== Materials provided

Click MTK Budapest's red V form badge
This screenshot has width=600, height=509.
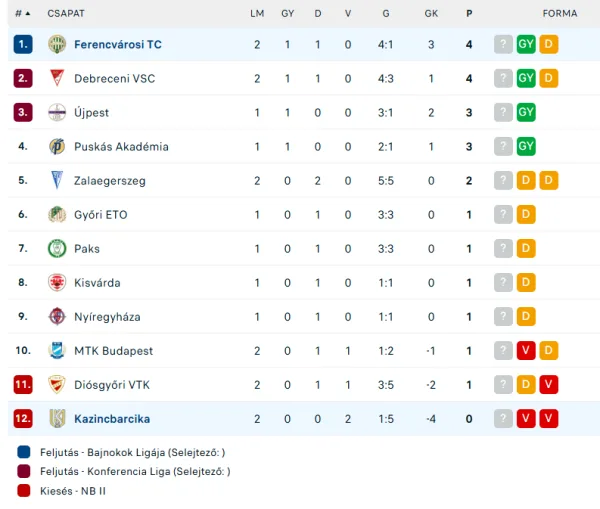point(526,350)
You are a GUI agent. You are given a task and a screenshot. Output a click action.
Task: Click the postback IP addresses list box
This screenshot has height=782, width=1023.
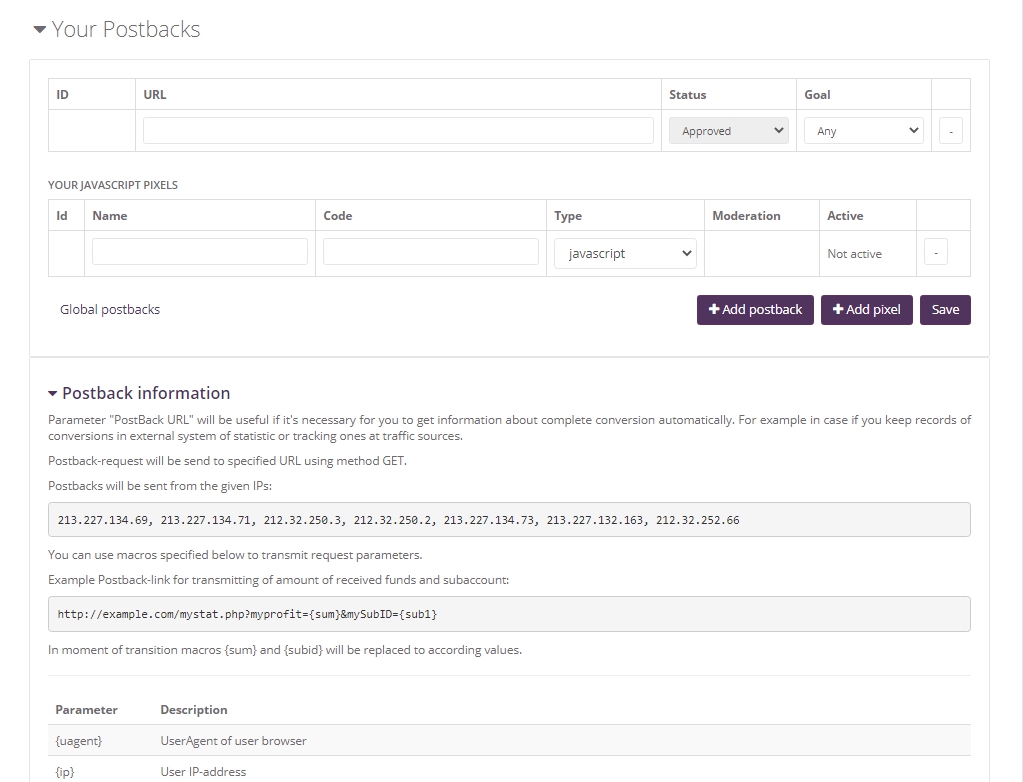click(509, 520)
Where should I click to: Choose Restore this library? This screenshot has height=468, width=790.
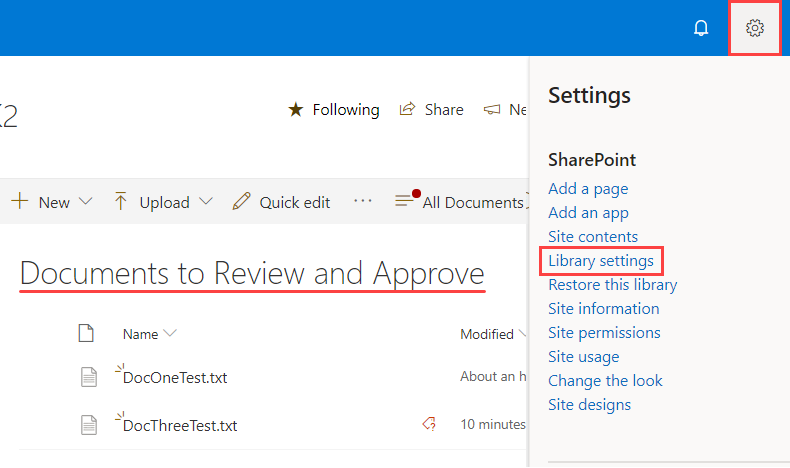[x=612, y=285]

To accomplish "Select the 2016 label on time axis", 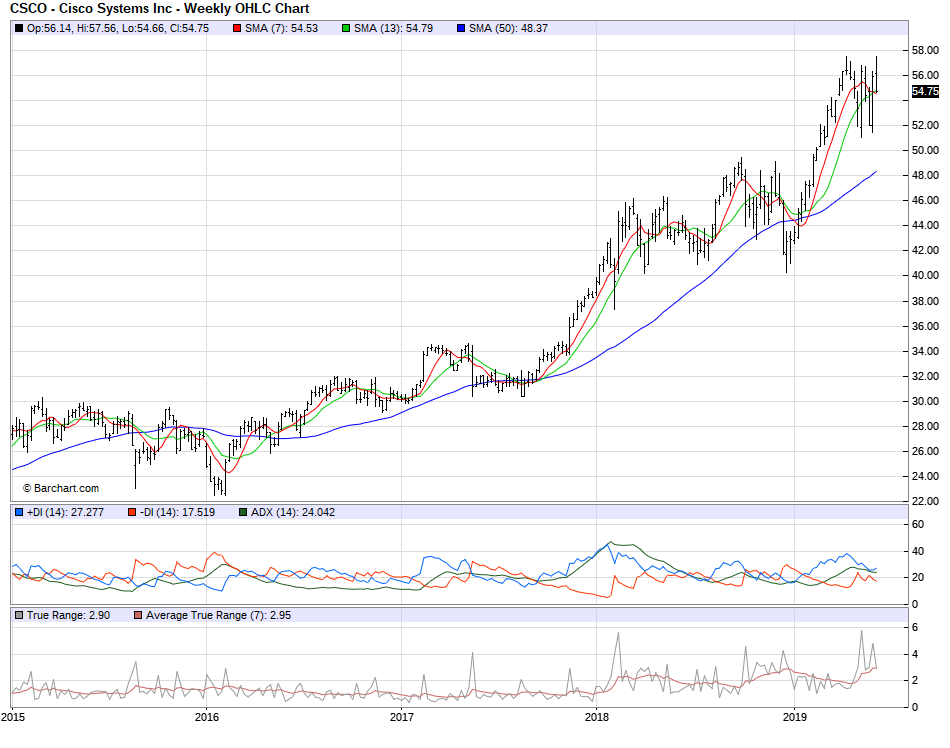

====

Copy the lines from the line that contains "This screenshot has height=782, width=1023." through the end of the records, exactly and with nothing added; leave the pictures out.

This screenshot has height=782, width=1023.
click(509, 520)
Where should I click to: Choose Restore this library? This screenshot has height=468, width=790.
[x=612, y=285]

To accomplish "Select the 2016 label on time axis", 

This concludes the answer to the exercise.